As the weather warms up, more people get outside to enjoy the sunshine, flowers, and the sights, sounds, and smells of new life all around – and to play sports. From golf, baseball, and soccer to running, biking, and rollerblading, spring brings out the athlete in all of us. However, with so many people enjoying the outdoors and staying active, there are naturally more injuries as well, to the tune of millions each year. You can maximize your odds of an injury-free season with a few simple steps.
See your doctor
If you are beginning a new activity or jumping back into one you haven’t done in a while, it’s a good idea to schedule an appointment with your physician. During this appointment, you can discuss any old injuries and ensure that they have healed properly and won’t cause more problems going forward if you start your sport of choice again. You should also ask about any conditions you may have been diagnosed within the past including asthma, diabetes, or heart disease to be sure that your doctor feels it’s safe for you to participate.
Take it slow – at first
If you haven’t taken part in a given activity for a while (or perhaps never before), start slowly and build up your endurance and intensity gradually to minimize the chance of injury. If you have mainly been sedentary, start with something light such as walking to develop your endurance before moving on to more strenuous activity. You should also warm up before working out and cool down afterward, regardless of your fitness level.

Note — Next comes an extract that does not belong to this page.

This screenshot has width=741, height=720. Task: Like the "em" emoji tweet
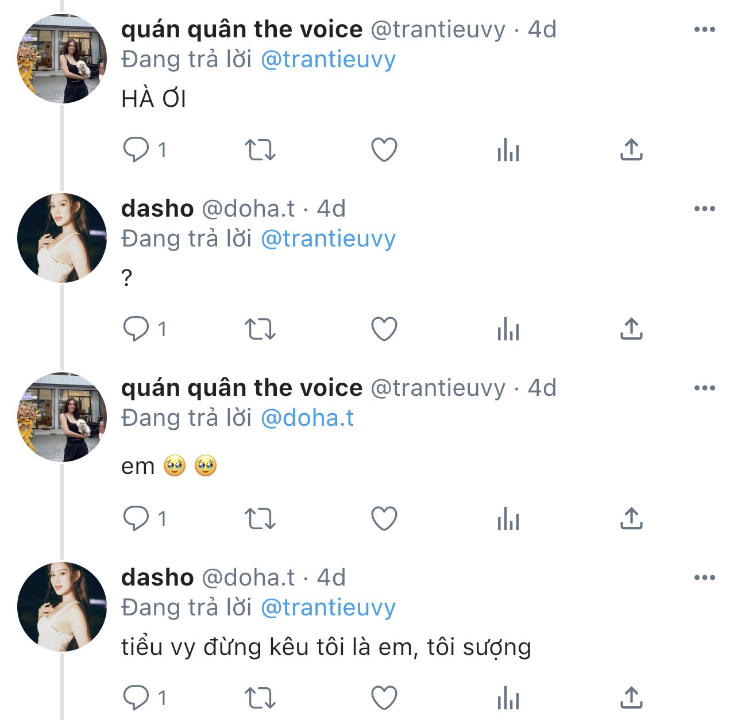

One of the most important things you can do when you work out, especially in warm weather, is to keep yourself properly hydrated. Drinking plenty of water helps your heart work more efficiently and prevents you from becoming dehydrated even if you sweat a lot. Water is the best choice, but if you are doing extremely vigorous activities for extended periods, sports drinks may be helpful. Avoid those with a lot of sugar.
Use the proper equipment
Being active outdoors is fun and feels great, but depending on your activity of choice, you may need to wear some protective gear to keep yourself safe. A helmet is a must if you’re bicycling, rollerblading, skateboarding, or playing baseball or softball. Depending on your sport, you may also need a mouth guard, eye protection, or protective guards for the elbows, wrists, or knees. Learn about the safety equipment required for your sport and use it correctly.

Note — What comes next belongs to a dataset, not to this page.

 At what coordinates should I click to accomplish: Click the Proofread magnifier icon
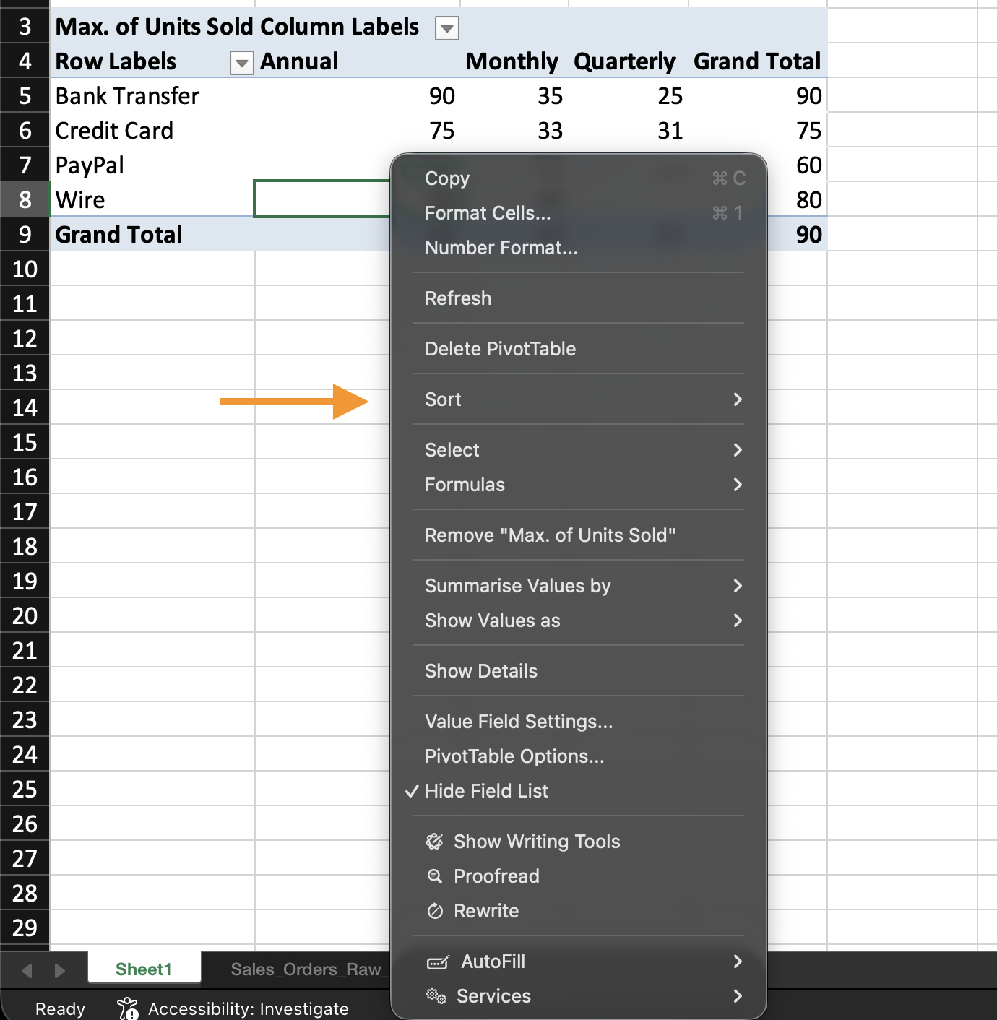434,876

Take breaks and don’t play when injured
During any physical activity, whether for leisure or competition, it’s important to take breaks to give your body a chance to recover and keep yourself from becoming overheated. Take periodic breaks in a cool, shaded spot – inside an air-conditioned building, if possible. If you do sustain an injury, follow your doctor’s instructions and give it time to heal correctly before jumping back in.
Following these tips can give you the best odds of a fun, successful, and injury-free spring and summer, no matter how active you are.